» **TASK BRIEF**
Could you rewrite the data below so that every "computer-use agent" becomes "desktop agent", with nothing else changed?
* START *
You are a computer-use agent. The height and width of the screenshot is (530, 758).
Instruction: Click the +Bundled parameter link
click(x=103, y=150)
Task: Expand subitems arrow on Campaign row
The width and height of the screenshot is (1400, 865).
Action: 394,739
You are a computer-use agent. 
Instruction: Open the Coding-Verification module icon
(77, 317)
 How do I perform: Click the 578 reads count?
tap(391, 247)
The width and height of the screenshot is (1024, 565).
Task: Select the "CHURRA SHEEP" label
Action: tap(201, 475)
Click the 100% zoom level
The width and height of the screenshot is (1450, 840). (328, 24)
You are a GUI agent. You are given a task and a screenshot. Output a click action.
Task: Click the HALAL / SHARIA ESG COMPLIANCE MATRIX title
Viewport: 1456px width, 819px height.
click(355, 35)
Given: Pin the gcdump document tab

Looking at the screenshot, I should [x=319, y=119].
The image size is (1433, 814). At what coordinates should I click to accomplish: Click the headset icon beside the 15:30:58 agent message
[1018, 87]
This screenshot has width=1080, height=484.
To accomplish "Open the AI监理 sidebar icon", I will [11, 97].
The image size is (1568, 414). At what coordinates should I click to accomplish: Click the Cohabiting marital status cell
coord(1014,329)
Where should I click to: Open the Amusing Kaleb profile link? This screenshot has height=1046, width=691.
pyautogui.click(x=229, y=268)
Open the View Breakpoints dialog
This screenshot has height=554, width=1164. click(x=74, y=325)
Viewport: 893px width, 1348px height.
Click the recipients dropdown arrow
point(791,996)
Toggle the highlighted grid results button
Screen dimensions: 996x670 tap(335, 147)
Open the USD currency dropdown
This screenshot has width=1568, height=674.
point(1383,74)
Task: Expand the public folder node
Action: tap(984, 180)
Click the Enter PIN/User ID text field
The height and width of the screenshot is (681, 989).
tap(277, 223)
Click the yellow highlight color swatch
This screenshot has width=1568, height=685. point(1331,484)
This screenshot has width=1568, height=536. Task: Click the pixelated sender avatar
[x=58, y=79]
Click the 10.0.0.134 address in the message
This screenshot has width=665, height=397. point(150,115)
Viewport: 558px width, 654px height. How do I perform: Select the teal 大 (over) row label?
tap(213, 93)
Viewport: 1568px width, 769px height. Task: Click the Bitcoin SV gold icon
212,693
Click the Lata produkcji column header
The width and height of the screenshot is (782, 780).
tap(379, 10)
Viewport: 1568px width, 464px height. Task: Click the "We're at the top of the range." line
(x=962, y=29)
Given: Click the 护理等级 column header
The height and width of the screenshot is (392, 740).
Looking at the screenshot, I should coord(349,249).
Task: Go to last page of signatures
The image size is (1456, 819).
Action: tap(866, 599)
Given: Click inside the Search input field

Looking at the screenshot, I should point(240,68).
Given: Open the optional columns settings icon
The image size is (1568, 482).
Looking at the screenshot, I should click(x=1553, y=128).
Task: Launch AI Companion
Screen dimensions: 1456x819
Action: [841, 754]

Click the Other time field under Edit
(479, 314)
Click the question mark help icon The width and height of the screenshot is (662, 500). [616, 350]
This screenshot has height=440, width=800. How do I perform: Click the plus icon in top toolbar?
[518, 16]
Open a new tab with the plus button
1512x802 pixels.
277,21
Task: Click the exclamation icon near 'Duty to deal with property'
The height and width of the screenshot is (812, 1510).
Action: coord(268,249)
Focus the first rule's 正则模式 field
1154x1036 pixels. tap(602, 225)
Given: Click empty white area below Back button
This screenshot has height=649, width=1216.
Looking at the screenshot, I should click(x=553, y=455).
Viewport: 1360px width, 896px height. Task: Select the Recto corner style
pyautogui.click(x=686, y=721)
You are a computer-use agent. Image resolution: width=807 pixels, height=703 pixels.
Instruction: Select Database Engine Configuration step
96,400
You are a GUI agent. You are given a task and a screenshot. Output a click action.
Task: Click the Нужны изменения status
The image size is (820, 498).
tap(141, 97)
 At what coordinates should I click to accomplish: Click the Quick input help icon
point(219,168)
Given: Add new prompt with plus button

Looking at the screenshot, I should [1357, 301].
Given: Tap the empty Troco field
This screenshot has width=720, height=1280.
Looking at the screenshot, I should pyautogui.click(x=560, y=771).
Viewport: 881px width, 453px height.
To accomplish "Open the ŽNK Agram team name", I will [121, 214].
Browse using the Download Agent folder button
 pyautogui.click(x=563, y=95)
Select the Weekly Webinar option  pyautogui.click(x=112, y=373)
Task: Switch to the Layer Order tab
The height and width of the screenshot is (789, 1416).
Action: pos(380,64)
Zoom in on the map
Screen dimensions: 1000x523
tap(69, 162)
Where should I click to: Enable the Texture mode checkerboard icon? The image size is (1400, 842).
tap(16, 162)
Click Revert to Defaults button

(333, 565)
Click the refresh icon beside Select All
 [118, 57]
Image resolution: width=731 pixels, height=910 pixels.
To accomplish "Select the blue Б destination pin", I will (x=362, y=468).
* END *
» **EXERCISE RESULT**
You are a desktop agent. The height and width of the screenshot is (530, 758).
Instruction: Click the +Bundled parameter link
click(x=103, y=150)
Task: Expand subitems arrow on Campaign row
The width and height of the screenshot is (1400, 865).
Action: 394,739
You are a desktop agent. 
Instruction: Open the Coding-Verification module icon
(77, 317)
 How do I perform: Click the 578 reads count?
tap(391, 247)
The width and height of the screenshot is (1024, 565).
Task: Select the "CHURRA SHEEP" label
Action: tap(201, 475)
Click the 100% zoom level
The width and height of the screenshot is (1450, 840). (328, 24)
You are a GUI agent. You are given a task and a screenshot. Output a click action.
Task: Click the HALAL / SHARIA ESG COMPLIANCE MATRIX title
Viewport: 1456px width, 819px height.
click(355, 35)
Given: Pin the gcdump document tab

Looking at the screenshot, I should [x=319, y=119].
The image size is (1433, 814). At what coordinates should I click to accomplish: Click the headset icon beside the 15:30:58 agent message
[1018, 87]
This screenshot has width=1080, height=484.
To accomplish "Open the AI监理 sidebar icon", I will [11, 97].
The image size is (1568, 414). At what coordinates should I click to accomplish: Click the Cohabiting marital status cell
coord(1014,329)
Where should I click to: Open the Amusing Kaleb profile link? This screenshot has height=1046, width=691.
pyautogui.click(x=229, y=268)
Open the View Breakpoints dialog
This screenshot has height=554, width=1164. click(x=74, y=325)
Viewport: 893px width, 1348px height.
Click the recipients dropdown arrow
point(791,996)
Toggle the highlighted grid results button
Screen dimensions: 996x670 tap(335, 147)
Open the USD currency dropdown
This screenshot has width=1568, height=674.
point(1383,74)
Task: Expand the public folder node
Action: tap(984, 180)
Click the Enter PIN/User ID text field
The height and width of the screenshot is (681, 989).
tap(277, 223)
Click the yellow highlight color swatch
This screenshot has width=1568, height=685. point(1331,484)
This screenshot has width=1568, height=536. Task: Click the pixelated sender avatar
[x=58, y=79]
Click the 10.0.0.134 address in the message
This screenshot has width=665, height=397. point(150,115)
Viewport: 558px width, 654px height. How do I perform: Select the teal 大 (over) row label?
tap(213, 93)
Viewport: 1568px width, 769px height. Task: Click the Bitcoin SV gold icon
212,693
Click the Lata produkcji column header
The width and height of the screenshot is (782, 780).
tap(379, 10)
Viewport: 1568px width, 464px height. Task: Click the "We're at the top of the range." line
(x=962, y=29)
Given: Click the 护理等级 column header
The height and width of the screenshot is (392, 740).
Looking at the screenshot, I should coord(349,249).
Task: Go to last page of signatures
The image size is (1456, 819).
Action: tap(866, 599)
Given: Click inside the Search input field

Looking at the screenshot, I should point(240,68).
Given: Open the optional columns settings icon
The image size is (1568, 482).
Looking at the screenshot, I should click(x=1553, y=128).
Task: Launch AI Companion
Screen dimensions: 1456x819
Action: [841, 754]

Click the Other time field under Edit
(479, 314)
Click the question mark help icon The width and height of the screenshot is (662, 500). [616, 350]
This screenshot has height=440, width=800. How do I perform: Click the plus icon in top toolbar?
[518, 16]
Open a new tab with the plus button
1512x802 pixels.
277,21
Task: Click the exclamation icon near 'Duty to deal with property'
The height and width of the screenshot is (812, 1510).
Action: coord(268,249)
Focus the first rule's 正则模式 field
1154x1036 pixels. tap(602, 225)
Given: Click empty white area below Back button
This screenshot has height=649, width=1216.
Looking at the screenshot, I should click(x=553, y=455).
Viewport: 1360px width, 896px height. Task: Select the Recto corner style
pyautogui.click(x=686, y=721)
You are a desktop agent. Image resolution: width=807 pixels, height=703 pixels.
Instruction: Select Database Engine Configuration step
96,400
You are a GUI agent. You are given a task and a screenshot. Output a click action.
Task: Click the Нужны изменения status
The image size is (820, 498).
tap(141, 97)
 At what coordinates should I click to accomplish: Click the Quick input help icon
point(219,168)
Given: Add new prompt with plus button

Looking at the screenshot, I should [1357, 301].
Given: Tap the empty Troco field
This screenshot has width=720, height=1280.
Looking at the screenshot, I should pyautogui.click(x=560, y=771).
Viewport: 881px width, 453px height.
To accomplish "Open the ŽNK Agram team name", I will [121, 214].
Browse using the Download Agent folder button
 pyautogui.click(x=563, y=95)
Select the Weekly Webinar option  pyautogui.click(x=112, y=373)
Task: Switch to the Layer Order tab
The height and width of the screenshot is (789, 1416).
Action: pos(380,64)
Zoom in on the map
Screen dimensions: 1000x523
tap(69, 162)
Where should I click to: Enable the Texture mode checkerboard icon? The image size is (1400, 842).
tap(16, 162)
Click Revert to Defaults button

(333, 565)
Click the refresh icon beside Select All
 [118, 57]
Image resolution: width=731 pixels, height=910 pixels.
To accomplish "Select the blue Б destination pin", I will (x=362, y=468).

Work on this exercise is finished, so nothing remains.